* _Passage_
########################################
Daniel Domscheit-Berg, who left the site after disagreements with its founder, plans to launch Openleaks in the coming months.

The technology, which can be embedded in any organisation's sites, will allow whistle-blowers to anonymously leak data to publishers of their choice.

Its founders say it will address problems they had with Wikileaks.

"We felt that Wikileaks was developing in the wrong direction," Mr Domscheit-Berg told BBC News. "There's too much concentration of power in one organisation; too much responsibility; too many bottlenecks; too many resource constraints."

He said that the team did not want the responsibility of deciding what was or was not relevant and what would be good for the organisation as a whole to publish.

"This is the wrong question and should never be asked."

Network effect

Unlike Wikileaks, Openleaks will not publish or verify material; leaving that role to newspapers, "NGOs, labour unions and other interested entities".

"We are trying to build a community of various organisations that need or have use for anonymously submitted information," former Wikileaks member Herbert Snorrason told the BBC.

Mr Domscheit-Berg, said the decision to be a "conduit" rather than publisher was made because of the team's experience at Wikileaks.

"That was another constraint we saw - if your website becomes too popular then you need a lot of resources to process submissions," he said.

Instead, Mr Domscheit-Berg said the organisation would be a "technology provider", supplying anonymous online drop boxes for organisations.

"[Openleaks] aims to provide the technological means to organisations and other entities around the world to be able to accept anonymous submissions in the forms of documents or other information," said Mr Domscheit-Berg.

This would form a distributed network of submissions pages across the web, powered by Openleaks technology for keeping sources anonymous and documents secure.

Whistle-blowers would be able to submit documents to an organisation's site, which would then be available for them to use for an exclusive period, specified by the source.

"If after that time you choose not to publish the document yourself the document will be shared with the rest of the subscribers in the system," said Mr Domscheit-Berg.

"If you choose not to publish it, many other parties will receive the document - and we are pretty sure that one of them will publish it."

"Start Quote

We do not think that Openleaks will be in Wikileaks shadow"

End Quote Daniel Domscheit-Berg

In addition to the technology, he said, Openleaks will offer legal advice to organisations about dealing with and publishing sensitive material.

Initially, the team will work with a handful of small organisations, with the aim of growing the project slowly.

Over time, he said, the group hopes the network of participating organisations will become more "diverse, complex and dynamic", which will afford more protection when dealing with sensitive material.

"With each new entity you are adding more nodes to the network; you're adding more complexity to the network so everyone is protecting everyone else."
########################################
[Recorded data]

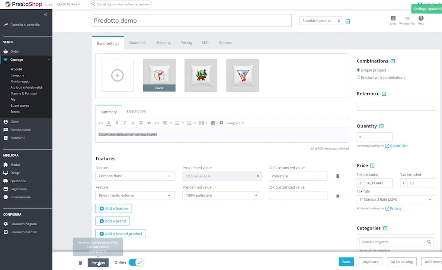
Task: Expand the IT Standard Rate tax rule dropdown
Action: coord(396,199)
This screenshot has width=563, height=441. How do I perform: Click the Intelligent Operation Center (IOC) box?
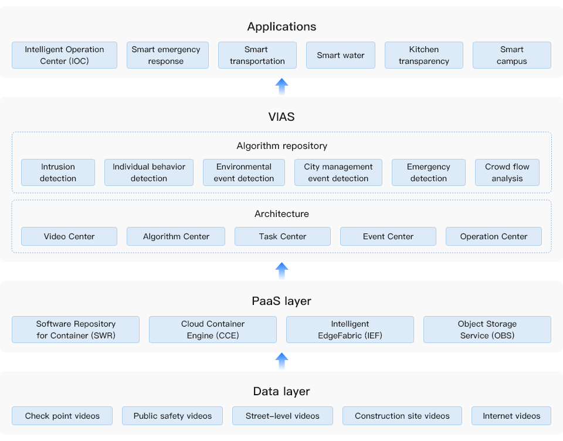click(64, 55)
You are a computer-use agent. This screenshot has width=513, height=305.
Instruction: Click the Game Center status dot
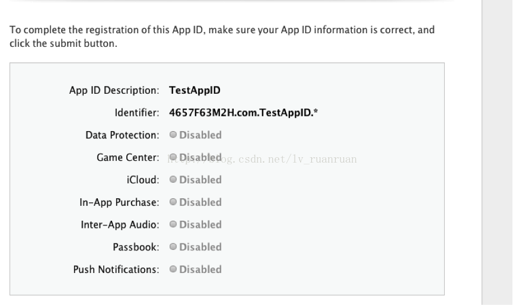(173, 157)
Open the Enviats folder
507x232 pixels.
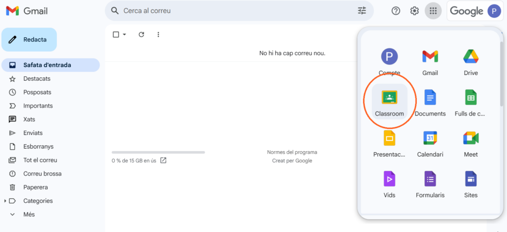click(x=33, y=133)
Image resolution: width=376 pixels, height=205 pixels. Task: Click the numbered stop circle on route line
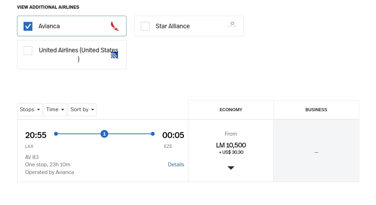click(104, 134)
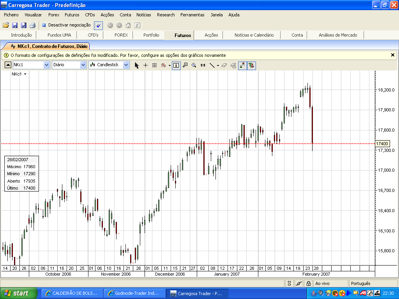
Task: Reset chart to 1:1 scale
Action: tap(203, 65)
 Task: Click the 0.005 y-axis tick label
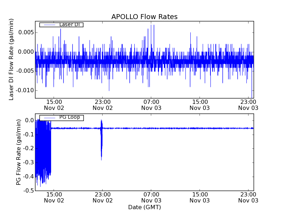tap(26, 33)
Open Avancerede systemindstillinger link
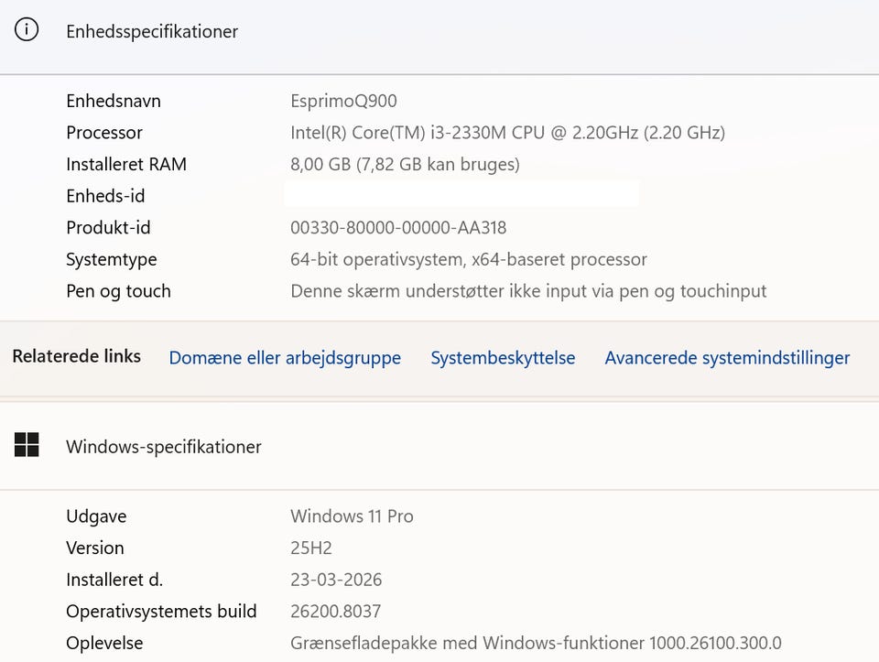The width and height of the screenshot is (879, 662). coord(727,358)
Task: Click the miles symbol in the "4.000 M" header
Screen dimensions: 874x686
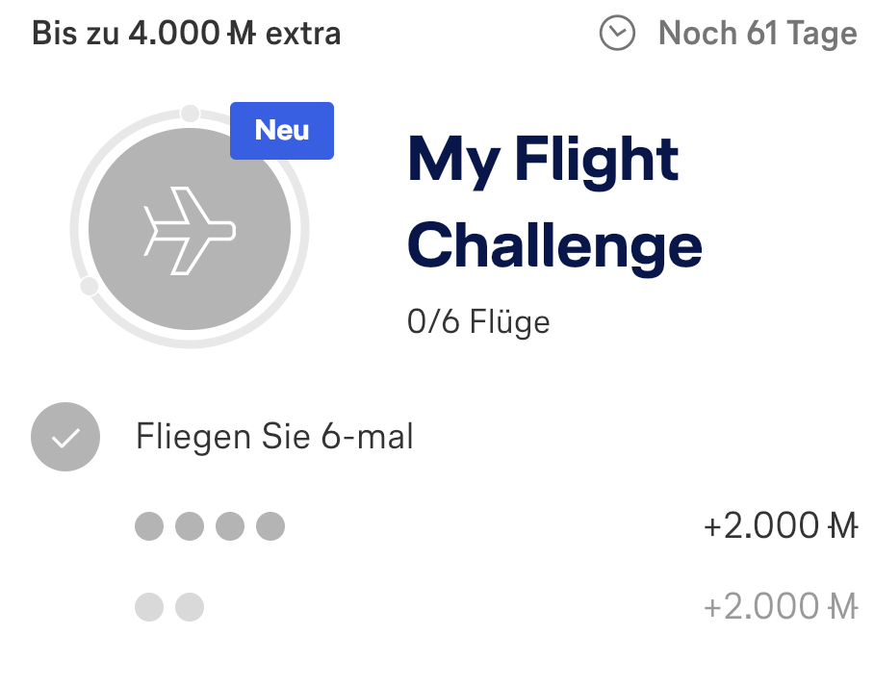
########################################
* _Problems to solve_
[a] In the Openleaks passage, what does Openleaks plan to offer organizations besides its technology?
[b] Return the lines of the rows between the line holding "You are a computer-use" and the line holding "click(x=33, y=133)", inclusive, without the pictures.
The text and the rows are unrelated to each other.

* _The responses_
[a] Legal advice about dealing with and publishing sensitive material.

[b]
You are a computer-use agent. This screenshot has width=513, height=305.
Instruction: Click the Game Center status dot
(173, 157)
Open the Enviats folder
507x232 pixels.
click(x=33, y=133)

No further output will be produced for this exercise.